◆ Task goal ◆
Transcribe, word for word and without additions, each line below from the one containing "avi (83, 1805)" through the one containing "April 2007 (209, 2428)", both ends included.

========================================================================

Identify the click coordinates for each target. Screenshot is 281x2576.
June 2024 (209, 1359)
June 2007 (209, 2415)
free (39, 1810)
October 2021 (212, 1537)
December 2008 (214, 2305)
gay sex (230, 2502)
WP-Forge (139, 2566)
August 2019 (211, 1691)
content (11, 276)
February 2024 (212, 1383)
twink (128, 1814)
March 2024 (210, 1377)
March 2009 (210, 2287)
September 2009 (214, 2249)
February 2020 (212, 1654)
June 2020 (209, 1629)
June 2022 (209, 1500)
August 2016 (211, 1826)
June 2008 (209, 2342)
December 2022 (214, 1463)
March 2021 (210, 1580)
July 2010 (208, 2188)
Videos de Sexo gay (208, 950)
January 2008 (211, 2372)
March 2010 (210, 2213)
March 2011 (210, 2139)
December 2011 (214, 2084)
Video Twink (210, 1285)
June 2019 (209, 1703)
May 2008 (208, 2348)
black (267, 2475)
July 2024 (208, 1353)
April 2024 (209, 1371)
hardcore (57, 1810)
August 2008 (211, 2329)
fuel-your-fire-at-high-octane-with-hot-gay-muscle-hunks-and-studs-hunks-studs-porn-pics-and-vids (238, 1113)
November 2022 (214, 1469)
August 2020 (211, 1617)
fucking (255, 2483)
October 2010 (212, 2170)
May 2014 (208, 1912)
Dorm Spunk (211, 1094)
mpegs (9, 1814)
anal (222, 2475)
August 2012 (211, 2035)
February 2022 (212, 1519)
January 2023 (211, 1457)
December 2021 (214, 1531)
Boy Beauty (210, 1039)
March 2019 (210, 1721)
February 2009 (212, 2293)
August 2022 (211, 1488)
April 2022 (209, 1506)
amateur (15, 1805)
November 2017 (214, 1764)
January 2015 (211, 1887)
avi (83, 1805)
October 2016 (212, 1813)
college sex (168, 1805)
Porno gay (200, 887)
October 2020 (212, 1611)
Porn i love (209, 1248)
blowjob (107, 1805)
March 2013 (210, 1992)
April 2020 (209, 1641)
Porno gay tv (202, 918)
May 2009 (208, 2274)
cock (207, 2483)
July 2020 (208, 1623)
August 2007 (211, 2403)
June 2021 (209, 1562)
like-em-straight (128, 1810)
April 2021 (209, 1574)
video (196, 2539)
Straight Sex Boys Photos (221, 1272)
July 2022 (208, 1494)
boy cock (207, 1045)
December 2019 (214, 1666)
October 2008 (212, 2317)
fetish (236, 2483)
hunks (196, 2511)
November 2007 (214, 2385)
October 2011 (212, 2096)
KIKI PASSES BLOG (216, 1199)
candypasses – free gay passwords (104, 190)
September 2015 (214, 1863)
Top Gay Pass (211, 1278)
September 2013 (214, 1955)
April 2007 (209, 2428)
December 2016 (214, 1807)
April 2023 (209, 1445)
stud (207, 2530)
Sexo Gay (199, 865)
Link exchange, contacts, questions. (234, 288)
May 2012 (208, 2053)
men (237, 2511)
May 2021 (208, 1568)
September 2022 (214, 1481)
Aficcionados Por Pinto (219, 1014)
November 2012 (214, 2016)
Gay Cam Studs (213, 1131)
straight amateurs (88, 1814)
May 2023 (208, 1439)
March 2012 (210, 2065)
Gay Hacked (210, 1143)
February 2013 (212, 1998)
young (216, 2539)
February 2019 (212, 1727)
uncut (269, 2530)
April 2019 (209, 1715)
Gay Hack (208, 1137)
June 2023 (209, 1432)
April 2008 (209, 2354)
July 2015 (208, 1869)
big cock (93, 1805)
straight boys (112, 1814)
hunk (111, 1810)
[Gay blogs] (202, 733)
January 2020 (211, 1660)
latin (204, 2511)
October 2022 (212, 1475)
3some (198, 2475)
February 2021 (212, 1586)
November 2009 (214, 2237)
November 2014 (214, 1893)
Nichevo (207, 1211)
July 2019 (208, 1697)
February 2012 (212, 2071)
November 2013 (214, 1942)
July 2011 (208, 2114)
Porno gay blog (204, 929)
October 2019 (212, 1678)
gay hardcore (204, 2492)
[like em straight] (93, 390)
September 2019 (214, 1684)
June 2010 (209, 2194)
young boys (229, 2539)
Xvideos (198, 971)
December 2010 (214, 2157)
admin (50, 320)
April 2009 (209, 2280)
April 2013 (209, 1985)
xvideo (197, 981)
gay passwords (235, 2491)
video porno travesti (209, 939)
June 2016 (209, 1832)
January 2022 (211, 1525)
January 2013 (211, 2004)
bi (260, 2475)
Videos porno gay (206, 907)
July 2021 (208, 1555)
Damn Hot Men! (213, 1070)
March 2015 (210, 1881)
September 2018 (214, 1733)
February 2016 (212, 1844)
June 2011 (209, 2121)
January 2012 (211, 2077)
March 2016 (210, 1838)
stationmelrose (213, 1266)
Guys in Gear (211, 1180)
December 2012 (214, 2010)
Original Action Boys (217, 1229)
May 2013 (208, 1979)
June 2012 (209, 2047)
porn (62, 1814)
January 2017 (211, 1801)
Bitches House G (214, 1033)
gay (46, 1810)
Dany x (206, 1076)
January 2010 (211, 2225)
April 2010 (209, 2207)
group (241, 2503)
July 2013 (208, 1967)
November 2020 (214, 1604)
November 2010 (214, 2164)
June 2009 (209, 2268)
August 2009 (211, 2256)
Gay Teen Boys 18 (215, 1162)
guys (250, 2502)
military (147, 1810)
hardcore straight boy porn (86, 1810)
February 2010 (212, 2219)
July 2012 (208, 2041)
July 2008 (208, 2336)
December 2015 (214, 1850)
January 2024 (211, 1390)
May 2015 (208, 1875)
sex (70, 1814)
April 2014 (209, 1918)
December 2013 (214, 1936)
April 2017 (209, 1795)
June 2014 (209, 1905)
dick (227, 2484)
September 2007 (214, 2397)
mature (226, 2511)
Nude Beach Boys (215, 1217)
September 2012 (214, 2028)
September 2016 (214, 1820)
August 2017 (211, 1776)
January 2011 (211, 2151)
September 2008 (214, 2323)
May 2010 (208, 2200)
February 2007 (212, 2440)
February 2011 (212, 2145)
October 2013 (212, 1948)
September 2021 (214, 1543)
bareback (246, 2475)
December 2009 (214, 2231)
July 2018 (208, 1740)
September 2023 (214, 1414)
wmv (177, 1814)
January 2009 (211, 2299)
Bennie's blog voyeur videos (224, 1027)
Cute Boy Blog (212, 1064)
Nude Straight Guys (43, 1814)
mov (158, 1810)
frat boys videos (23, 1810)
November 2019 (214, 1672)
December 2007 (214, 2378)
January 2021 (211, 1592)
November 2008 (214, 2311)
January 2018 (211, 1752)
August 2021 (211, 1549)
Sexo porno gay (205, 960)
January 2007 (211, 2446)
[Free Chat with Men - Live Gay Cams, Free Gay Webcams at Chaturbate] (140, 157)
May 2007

========================================================================

◆ Solution to this exercise ◆
avi (83, 1805)
October 2016 (212, 1813)
college sex (168, 1805)
Porno gay (200, 887)
October 2020 (212, 1611)
Porn i love (209, 1248)
blowjob (107, 1805)
March 2013 (210, 1992)
April 2020 (209, 1641)
Porno gay tv (202, 918)
May 2009 (208, 2274)
cock (207, 2483)
July 2020 (208, 1623)
August 2007 (211, 2403)
June 2021 (209, 1562)
like-em-straight (128, 1810)
April 2021 (209, 1574)
video (196, 2539)
Straight Sex Boys Photos (221, 1272)
July 2022 (208, 1494)
boy cock (207, 1045)
December 2019 (214, 1666)
October 2008 (212, 2317)
fetish (236, 2483)
hunks (196, 2511)
November 2007 (214, 2385)
October 2011 (212, 2096)
KIKI PASSES BLOG (216, 1199)
candypasses – free gay passwords (104, 190)
September 2015 (214, 1863)
Top Gay Pass (211, 1278)
September 2013 (214, 1955)
April 2007 (209, 2428)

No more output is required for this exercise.